_TASK DESCRIPTION_
Your task is to copy the records that follow exactly, minus any images.

_LISTED RECORDS_
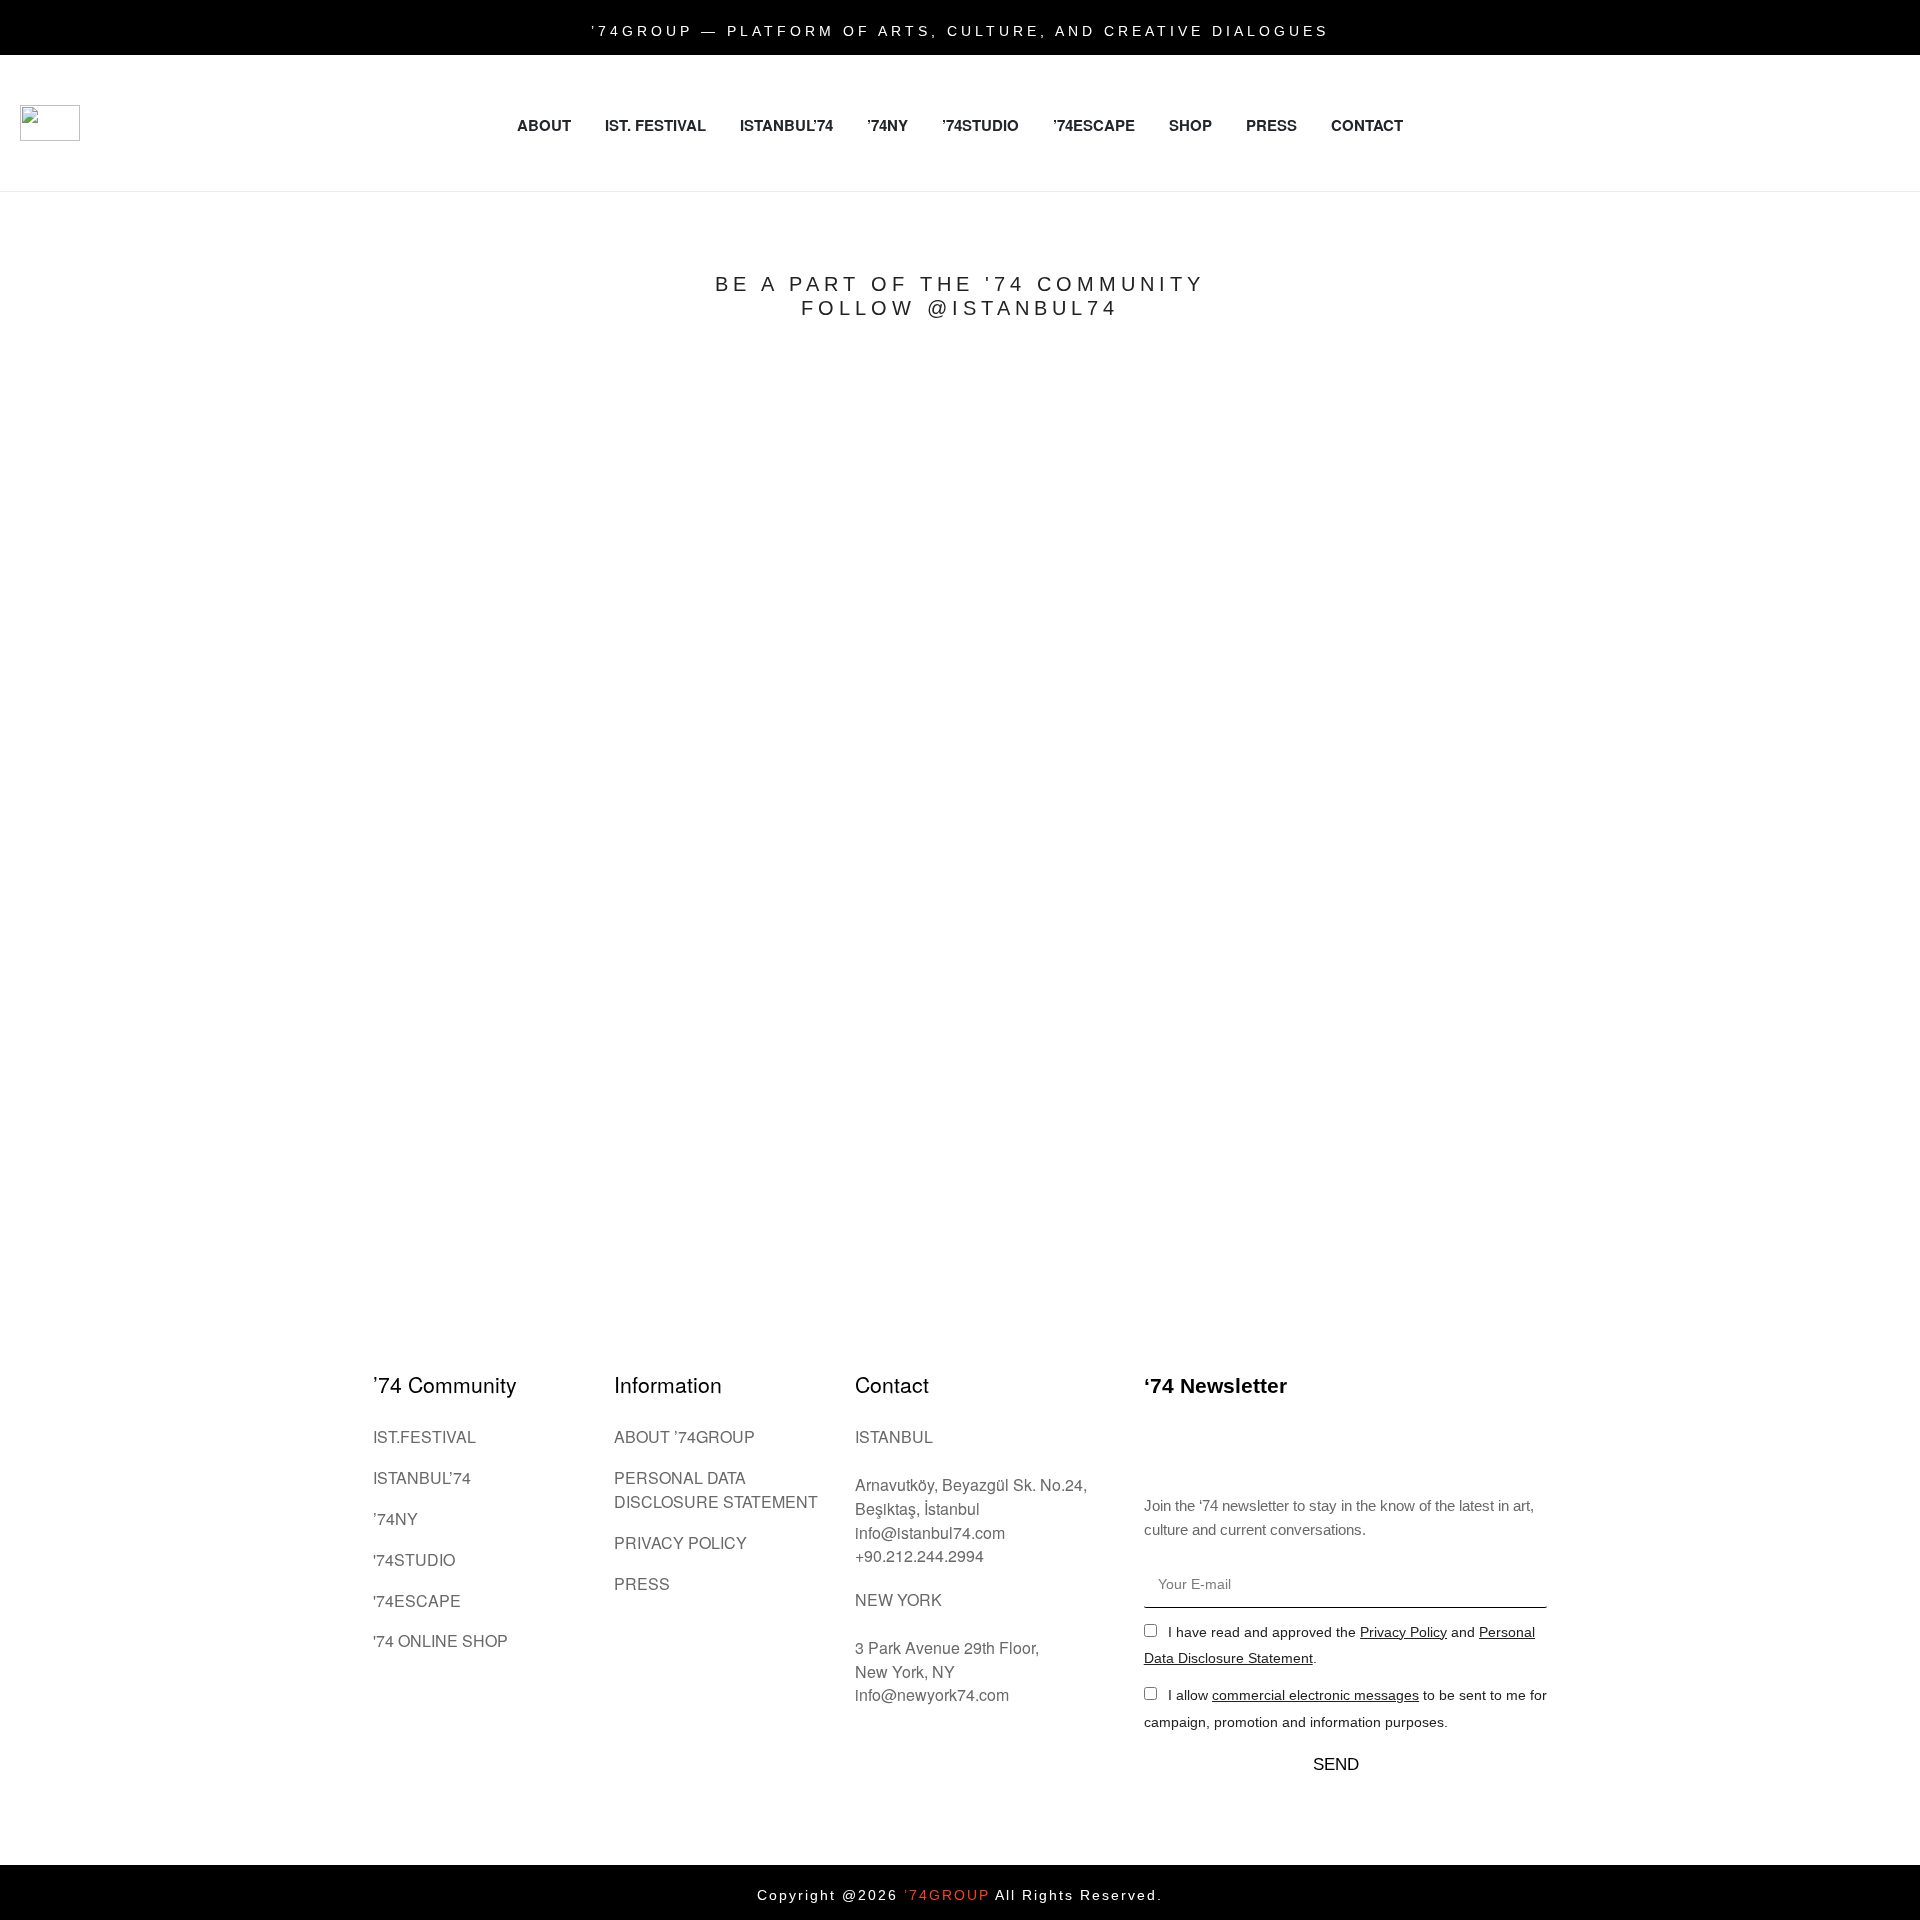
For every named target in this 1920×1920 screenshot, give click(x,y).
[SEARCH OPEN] (1890, 181)
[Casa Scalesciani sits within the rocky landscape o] (192, 608)
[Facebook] (1825, 80)
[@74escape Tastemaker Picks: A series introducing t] (960, 822)
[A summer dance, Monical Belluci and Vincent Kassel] (1344, 406)
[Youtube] (1798, 135)
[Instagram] (1770, 80)
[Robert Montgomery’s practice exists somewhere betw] (576, 644)
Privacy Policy (1403, 1632)
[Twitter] (1880, 80)
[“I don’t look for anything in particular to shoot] (1728, 572)
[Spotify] (1853, 135)
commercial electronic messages (1315, 1695)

_YOUR RESPONSE_
For every named target in this 1920×1920 screenshot, give click(x,y).
[SEARCH OPEN] (1890, 181)
[Casa Scalesciani sits within the rocky landscape o] (192, 608)
[Facebook] (1825, 80)
[@74escape Tastemaker Picks: A series introducing t] (960, 822)
[A summer dance, Monical Belluci and Vincent Kassel] (1344, 406)
[Youtube] (1798, 135)
[Instagram] (1770, 80)
[Robert Montgomery’s practice exists somewhere betw] (576, 644)
Privacy Policy (1403, 1632)
[Twitter] (1880, 80)
[“I don’t look for anything in particular to shoot] (1728, 572)
[Spotify] (1853, 135)
commercial electronic messages (1315, 1695)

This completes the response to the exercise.